Both Salesforce and Veeva have addressed this critical need for determinism in their agentic software. Salesforce employs a feature called Agent Script, which seamlessly weaves deterministic checks, approved templates, and consent status directly into the probabilistic layer of its AI agents. This mechanism ensures that while the model can synthesize information and surface insights, any regulated action is executed through a fixed set of tools backed by deterministic workflows and predefined, confined actions. "The model cannot go off script, because those tools are unavailable," Ferraro affirmed, emphasizing that "the tools are outside its toolbox." This hybrid approach allows for the benefits of generative AI while maintaining strict adherence to regulatory requirements.

Similarly, Veeva runs its standard agents in-context within its own applications, leveraging its tightly integrated data and workflows to ensure compliance. By operating within a controlled environment, Veeva can ensure that agents only access and act upon approved content and processes, mitigating the risks associated with probabilistic outputs in a regulated context. This shared commitment to embedding deterministic controls within agentic AI frameworks is crucial for fostering trust and enabling widespread adoption in the life sciences sector.

Broader Implications for the Life Sciences Industry

The intensifying competition between Salesforce and Veeva, driven by their respective agentic AI strategies, signals a broader transformation within the life sciences industry. The adoption of AI agents is poised to reshape how pharmaceutical companies conduct research, manage clinical trials, engage with healthcare professionals and patients, and navigate the complex regulatory landscape.

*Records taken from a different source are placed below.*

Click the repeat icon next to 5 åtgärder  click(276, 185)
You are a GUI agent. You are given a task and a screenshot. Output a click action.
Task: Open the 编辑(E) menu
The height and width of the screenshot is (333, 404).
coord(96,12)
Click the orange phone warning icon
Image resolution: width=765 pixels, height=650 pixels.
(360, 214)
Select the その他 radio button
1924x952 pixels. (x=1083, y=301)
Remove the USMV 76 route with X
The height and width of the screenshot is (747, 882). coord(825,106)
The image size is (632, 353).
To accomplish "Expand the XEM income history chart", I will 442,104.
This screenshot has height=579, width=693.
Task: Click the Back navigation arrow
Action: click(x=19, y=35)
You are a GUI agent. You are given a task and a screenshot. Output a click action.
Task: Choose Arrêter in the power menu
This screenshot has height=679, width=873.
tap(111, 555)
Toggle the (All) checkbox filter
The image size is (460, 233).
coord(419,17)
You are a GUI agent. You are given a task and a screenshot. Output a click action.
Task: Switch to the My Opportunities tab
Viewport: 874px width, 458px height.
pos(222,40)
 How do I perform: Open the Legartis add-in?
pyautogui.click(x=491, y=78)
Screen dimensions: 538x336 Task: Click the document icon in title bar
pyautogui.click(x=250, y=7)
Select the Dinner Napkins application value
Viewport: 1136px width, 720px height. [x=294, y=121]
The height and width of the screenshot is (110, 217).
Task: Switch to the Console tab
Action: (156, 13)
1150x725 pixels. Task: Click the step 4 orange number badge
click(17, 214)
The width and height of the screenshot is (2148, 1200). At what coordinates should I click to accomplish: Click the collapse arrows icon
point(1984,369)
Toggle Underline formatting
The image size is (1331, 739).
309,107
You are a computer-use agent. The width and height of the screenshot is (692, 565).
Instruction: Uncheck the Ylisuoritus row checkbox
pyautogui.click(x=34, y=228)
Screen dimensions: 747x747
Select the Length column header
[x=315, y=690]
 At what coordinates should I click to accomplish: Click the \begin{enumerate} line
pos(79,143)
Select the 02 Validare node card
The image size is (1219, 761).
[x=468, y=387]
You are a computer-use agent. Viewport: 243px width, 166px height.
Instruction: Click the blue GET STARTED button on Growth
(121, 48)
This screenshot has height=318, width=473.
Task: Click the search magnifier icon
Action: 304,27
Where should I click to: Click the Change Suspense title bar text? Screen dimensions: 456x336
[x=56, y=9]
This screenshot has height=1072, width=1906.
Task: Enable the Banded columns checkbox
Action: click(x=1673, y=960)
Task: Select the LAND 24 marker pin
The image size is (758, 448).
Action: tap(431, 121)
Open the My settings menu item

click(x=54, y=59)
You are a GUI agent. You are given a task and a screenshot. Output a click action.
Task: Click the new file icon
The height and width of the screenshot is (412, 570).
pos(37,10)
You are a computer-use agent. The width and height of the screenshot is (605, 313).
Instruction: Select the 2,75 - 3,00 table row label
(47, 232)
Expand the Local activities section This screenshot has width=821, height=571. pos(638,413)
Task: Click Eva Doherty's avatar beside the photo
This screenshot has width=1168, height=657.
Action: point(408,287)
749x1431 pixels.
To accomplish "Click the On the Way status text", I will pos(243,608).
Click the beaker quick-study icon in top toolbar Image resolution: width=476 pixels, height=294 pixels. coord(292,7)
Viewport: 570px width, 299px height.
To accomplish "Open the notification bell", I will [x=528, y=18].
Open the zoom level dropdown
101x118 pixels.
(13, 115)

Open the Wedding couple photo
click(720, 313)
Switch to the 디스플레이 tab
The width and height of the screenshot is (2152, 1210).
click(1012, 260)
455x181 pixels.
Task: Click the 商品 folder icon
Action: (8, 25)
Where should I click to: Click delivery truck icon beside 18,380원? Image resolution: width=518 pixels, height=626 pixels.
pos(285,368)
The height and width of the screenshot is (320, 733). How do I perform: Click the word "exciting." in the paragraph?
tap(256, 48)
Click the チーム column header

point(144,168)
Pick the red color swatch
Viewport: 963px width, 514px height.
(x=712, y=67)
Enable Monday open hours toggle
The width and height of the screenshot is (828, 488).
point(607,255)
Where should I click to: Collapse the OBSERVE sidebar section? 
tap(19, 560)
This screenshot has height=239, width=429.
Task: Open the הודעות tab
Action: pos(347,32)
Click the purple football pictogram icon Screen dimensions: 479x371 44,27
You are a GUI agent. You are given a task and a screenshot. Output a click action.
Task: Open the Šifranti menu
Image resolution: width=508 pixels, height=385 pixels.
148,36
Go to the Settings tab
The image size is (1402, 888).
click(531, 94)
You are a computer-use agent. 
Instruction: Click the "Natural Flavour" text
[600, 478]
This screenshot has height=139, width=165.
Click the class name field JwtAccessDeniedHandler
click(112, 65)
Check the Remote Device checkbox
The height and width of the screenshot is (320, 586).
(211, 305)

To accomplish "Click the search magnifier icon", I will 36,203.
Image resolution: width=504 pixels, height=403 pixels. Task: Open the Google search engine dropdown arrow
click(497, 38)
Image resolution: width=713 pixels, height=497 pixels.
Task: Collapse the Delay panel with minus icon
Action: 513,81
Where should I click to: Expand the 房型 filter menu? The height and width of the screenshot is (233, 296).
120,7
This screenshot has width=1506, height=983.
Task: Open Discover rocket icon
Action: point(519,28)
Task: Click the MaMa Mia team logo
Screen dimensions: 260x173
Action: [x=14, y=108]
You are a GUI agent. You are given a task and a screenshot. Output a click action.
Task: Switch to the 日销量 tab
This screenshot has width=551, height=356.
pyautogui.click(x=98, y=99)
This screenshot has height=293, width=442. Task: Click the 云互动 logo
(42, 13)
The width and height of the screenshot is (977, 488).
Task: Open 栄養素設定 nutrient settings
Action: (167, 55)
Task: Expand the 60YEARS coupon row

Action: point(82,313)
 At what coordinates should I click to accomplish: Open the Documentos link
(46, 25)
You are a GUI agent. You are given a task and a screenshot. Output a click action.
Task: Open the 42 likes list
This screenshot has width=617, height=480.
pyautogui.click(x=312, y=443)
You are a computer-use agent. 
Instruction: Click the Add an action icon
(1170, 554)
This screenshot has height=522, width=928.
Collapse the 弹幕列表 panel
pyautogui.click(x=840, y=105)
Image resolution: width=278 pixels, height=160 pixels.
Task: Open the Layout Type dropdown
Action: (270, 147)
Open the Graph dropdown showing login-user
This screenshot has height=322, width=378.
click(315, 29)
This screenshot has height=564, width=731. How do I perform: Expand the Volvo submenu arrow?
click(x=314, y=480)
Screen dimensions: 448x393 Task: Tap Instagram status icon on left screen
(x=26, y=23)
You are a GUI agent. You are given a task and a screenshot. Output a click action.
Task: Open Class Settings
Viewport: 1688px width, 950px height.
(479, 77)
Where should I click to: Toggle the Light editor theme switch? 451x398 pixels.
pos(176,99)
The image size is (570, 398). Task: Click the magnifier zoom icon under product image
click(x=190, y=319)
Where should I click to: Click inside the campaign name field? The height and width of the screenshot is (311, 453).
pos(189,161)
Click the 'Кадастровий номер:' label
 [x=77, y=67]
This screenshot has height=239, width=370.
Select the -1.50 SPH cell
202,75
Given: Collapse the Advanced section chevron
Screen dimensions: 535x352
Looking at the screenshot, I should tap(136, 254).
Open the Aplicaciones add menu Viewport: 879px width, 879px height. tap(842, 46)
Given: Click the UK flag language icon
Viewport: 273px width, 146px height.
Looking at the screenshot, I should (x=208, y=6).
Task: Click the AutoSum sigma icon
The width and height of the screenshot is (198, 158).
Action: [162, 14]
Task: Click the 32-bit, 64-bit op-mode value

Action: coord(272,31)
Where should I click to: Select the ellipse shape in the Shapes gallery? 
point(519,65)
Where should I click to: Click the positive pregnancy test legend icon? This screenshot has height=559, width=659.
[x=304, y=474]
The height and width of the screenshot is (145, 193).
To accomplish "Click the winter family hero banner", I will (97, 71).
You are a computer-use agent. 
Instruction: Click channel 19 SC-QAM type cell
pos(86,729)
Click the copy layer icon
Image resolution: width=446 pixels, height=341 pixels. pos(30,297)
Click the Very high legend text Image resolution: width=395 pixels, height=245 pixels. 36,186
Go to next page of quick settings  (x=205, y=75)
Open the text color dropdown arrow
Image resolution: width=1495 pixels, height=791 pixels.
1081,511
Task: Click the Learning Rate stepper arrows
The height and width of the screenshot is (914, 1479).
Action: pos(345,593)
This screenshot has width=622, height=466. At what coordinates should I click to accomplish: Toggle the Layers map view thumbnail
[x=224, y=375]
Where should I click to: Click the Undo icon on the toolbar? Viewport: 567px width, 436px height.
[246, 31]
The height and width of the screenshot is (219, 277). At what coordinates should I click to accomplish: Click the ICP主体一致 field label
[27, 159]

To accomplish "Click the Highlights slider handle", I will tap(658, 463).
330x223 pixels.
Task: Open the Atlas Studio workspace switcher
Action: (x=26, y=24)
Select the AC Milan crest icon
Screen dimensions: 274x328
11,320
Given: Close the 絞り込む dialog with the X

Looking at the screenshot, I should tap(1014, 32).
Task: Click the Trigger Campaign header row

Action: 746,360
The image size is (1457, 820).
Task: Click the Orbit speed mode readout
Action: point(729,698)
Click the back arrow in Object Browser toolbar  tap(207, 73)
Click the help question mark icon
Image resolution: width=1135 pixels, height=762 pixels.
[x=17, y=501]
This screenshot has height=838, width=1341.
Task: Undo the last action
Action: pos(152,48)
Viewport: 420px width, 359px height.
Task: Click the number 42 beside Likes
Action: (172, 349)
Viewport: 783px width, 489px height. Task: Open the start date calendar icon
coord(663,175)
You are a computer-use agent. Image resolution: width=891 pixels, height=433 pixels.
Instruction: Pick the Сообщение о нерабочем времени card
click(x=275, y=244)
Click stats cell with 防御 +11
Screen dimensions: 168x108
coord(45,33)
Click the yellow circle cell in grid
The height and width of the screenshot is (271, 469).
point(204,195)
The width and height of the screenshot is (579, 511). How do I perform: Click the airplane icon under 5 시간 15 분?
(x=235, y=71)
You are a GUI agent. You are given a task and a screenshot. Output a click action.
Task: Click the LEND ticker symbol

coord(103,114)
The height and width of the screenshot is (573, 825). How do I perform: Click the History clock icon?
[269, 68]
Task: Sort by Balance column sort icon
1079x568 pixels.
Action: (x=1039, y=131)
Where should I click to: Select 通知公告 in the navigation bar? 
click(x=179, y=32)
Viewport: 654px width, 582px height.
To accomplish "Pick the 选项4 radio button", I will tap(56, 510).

For life sciences organizations, the choice between Salesforce’s "headless" flexibility and Veeva’s deeply integrated ecosystem will depend on their existing infrastructure, strategic priorities, and comfort level with different vendor models. Salesforce’s approach might appeal to larger enterprises with diverse tech stacks and a desire for interoperability, or those looking to leverage existing investments in general-purpose AI platforms. Veeva’s integrated solutions, conversely, may be more attractive to companies seeking a unified, purpose-built platform with comprehensive, industry-specific functionalities and a single vendor relationship.

Ultimately, the proliferation of agentic AI promises significant advancements: faster drug development cycles, more personalized patient engagements, optimized commercial strategies, and enhanced operational efficiencies across the value chain. However, success will hinge on the ability of these platforms to maintain strict compliance with global health regulations, ensure data privacy and security, and deliver tangible, measurable improvements. The race to equip life sciences companies with intelligent, autonomous agents is not just a technological battle; it is a strategic imperative that will define the future of healthcare innovation and delivery.